== Document segment ==
↓

One of the most striking features of the 1330 chart is the portrayal of the cardinal points by circular motifs and of course the fact they are fully named; i.e. in the north, Septentrun/Tramontana, leaving no doubt concerning the true north position. The double wind rose has not only the 35/30/27 ratio lines but to the west of the eastern wind rose the 7 ratio position is clearly marked by a vertical line crossing two graticules, precisely as drawn by Vesconte on his 1321 atlas wind rose construct to mark the smallest ratio.

The scale bars, five in all, are set in the 35 ratio divisions and are shown as 2 ½; 5; 5; 5; 5; 5; 5; 2 ½, but the 35 divisions are used to extend the basic 184 unit squares of the wind roses to the north by 2 x 35 units, and, there is a southerly expansion of 25 units. The western scale bar is set precisely 35 units west of the wind rose graticule and thus confirms the graticule extension. There is no circle it is solely constructed by measurement.




R J Pujades has suggested that the Carta Pisana and Cortona charts are now at least 100 years later than the Vesconte and Dulceto charts. However if we subject them to the same draughtsmanship scrutiny as applied previously we can show that a continuity of the wind rose design and the use of mathematics has gone unnoticed.
The Carta Pisana is illustrated on pages 40/41 of Les Cartes Portolanes and its drawn form has the enclosing circles for the wind rose. I hypothesize that the draughtsman seeing the miniature wind rose scale on other charts enclosed in a circle chose to draw the circles to emphasize his wind rose forms. But as has been clearly illustrated the circle is unnecessary and is merely one further line upon the myriad of lines forming the spiders web that the reader/user has to contend with.

However the Carta Pisana has two scales appended, both set in a circle and being 10 units long. Why set the scale length within a circle? Is it in fact a code to explain how the chart has been set out? If the basic 10 unit length is used to measure the wind rose graticule the dimensions are 28/24/16/5.6 which is 4/5ths of the ratio 35/30/20/7 used on the Petrus Vesconte charts. Returning to the circle enclosing the 10 unit scale bar, measure the radius with that scale and it is 12 ½ units. Thus 12 ½ to 10 is 5 to 4 ratio and the cartographer appears to have indicated that he has reduced the graticular scale to 4/5ths size for his chart. No mean feat! Thus we can conclude the measurement method is the original and the circle a later addition, and in fact a superfluous addition. But of course it is surely up to the draughtsman if he requires drawing the circle or not; it is not our choice.

↑

== Excerpted data ==
↓

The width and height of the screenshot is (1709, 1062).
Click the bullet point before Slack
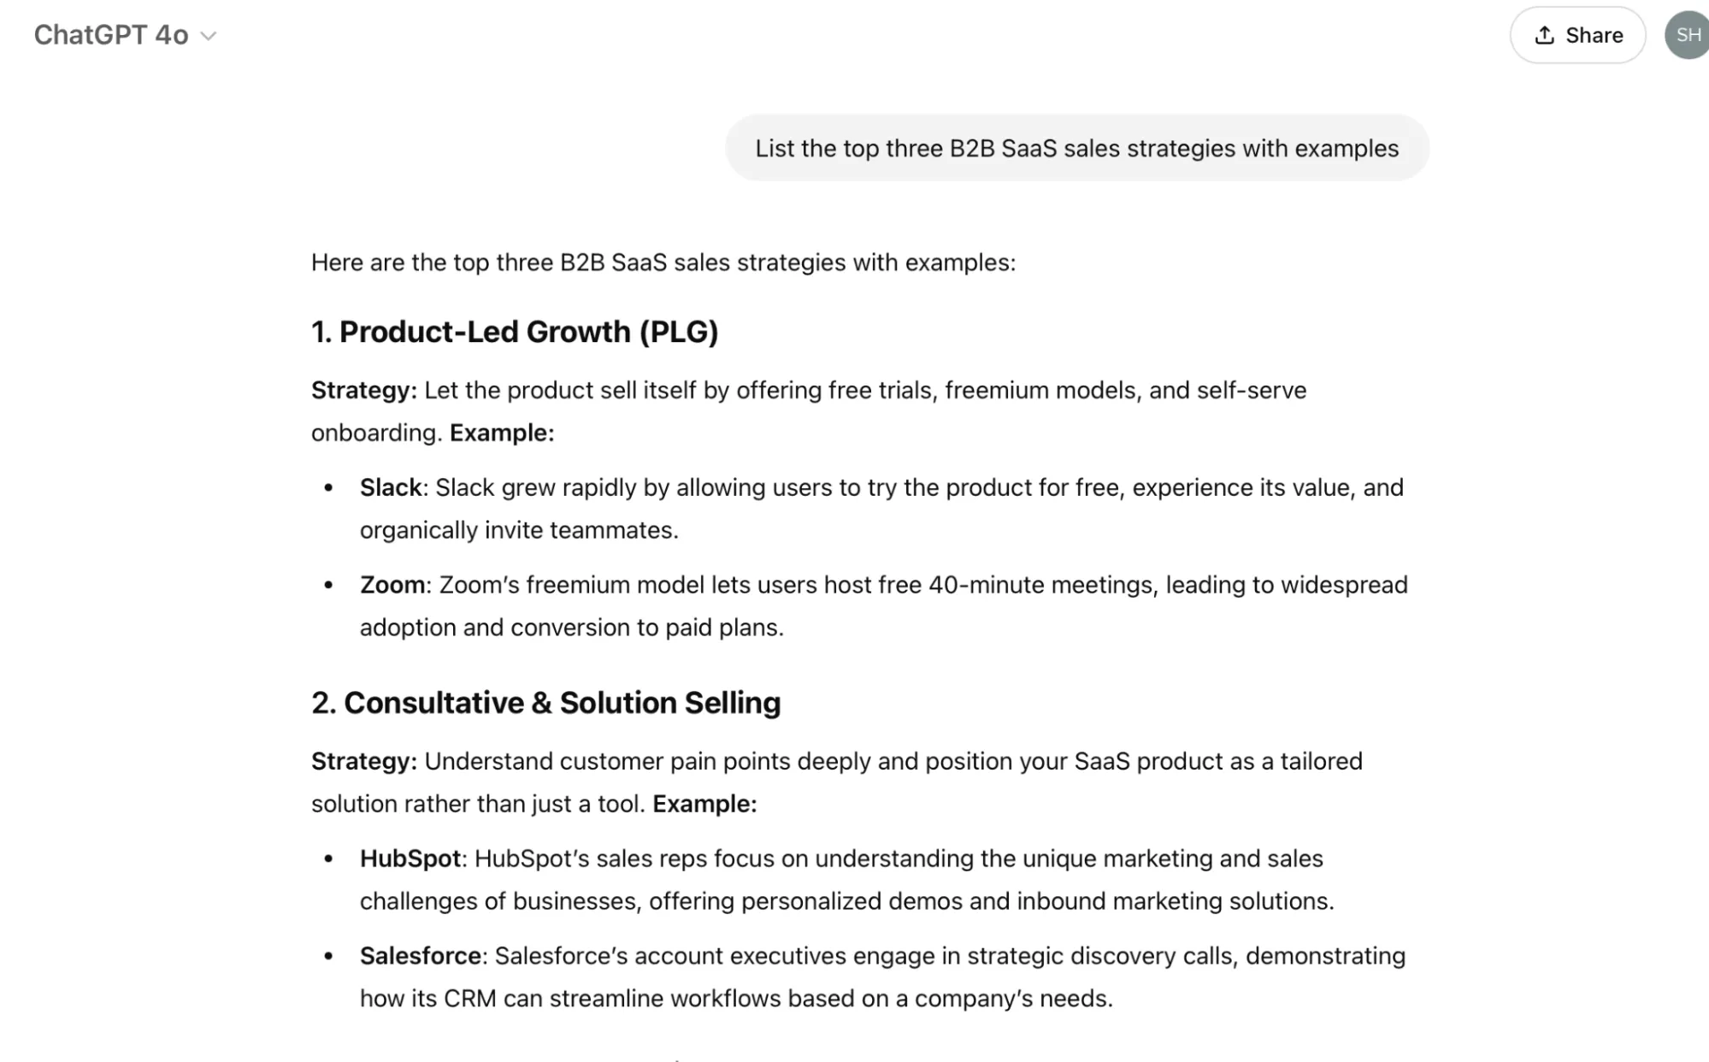click(328, 488)
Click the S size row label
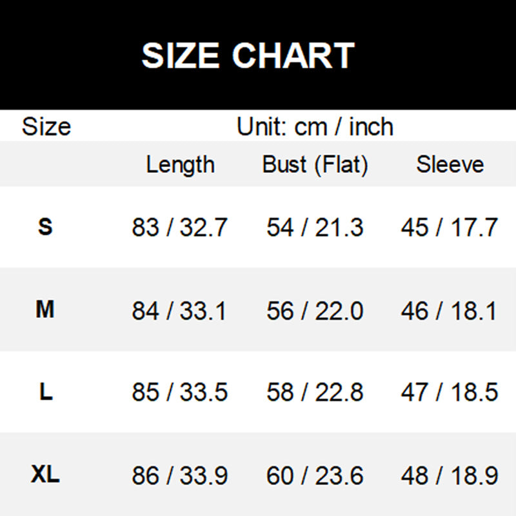 tap(45, 227)

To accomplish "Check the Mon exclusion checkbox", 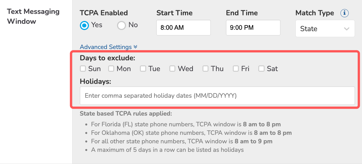I will click(x=111, y=69).
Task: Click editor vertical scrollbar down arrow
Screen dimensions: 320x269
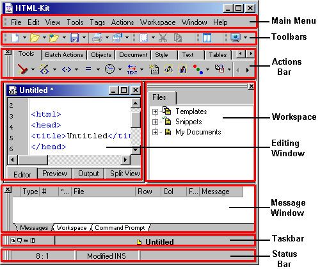Action: [x=136, y=150]
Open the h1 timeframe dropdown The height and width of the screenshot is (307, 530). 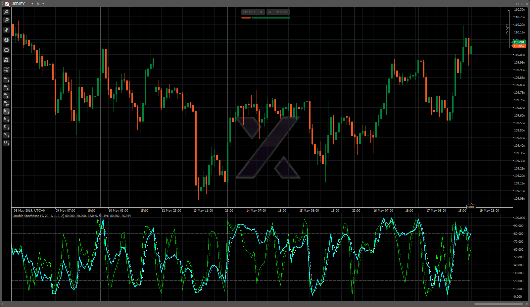(x=43, y=4)
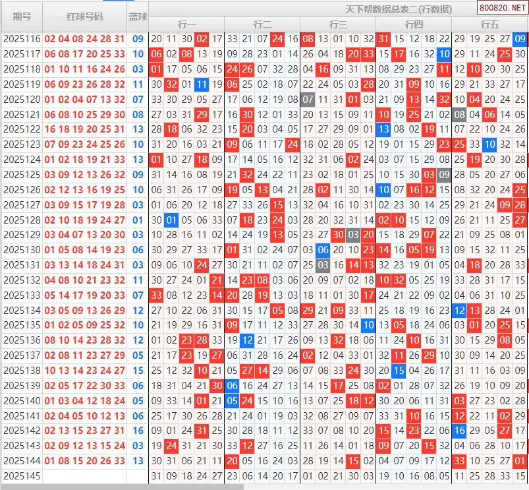Viewport: 529px width, 490px height.
Task: Click the gray 07 cell in row 2025120
Action: pyautogui.click(x=308, y=100)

↑

== Requests ==
1. From the passage on wind rose construction, list the dimensions of the Carta Pisana wind rose graticule measured with the basic 10 unit length.
2. Based on the passage on wind rose construction, do these statements agree with it? (a) There are five scale bars in all. (b) Each of the two scales on the Carta Pisana is 15 units long. (c) Measured with the 10 unit scale, the radius of the circle enclosing that scale bar is 12 ½ units.

== Solved problems ==
1. 28, 24, 16, 5.6

2.
(a) Yes: "The scale bars, five in all"
(b) No: "both set in a circle and being 10 units long"
(c) Yes: "measure the radius with that scale and it is 12 ½ units"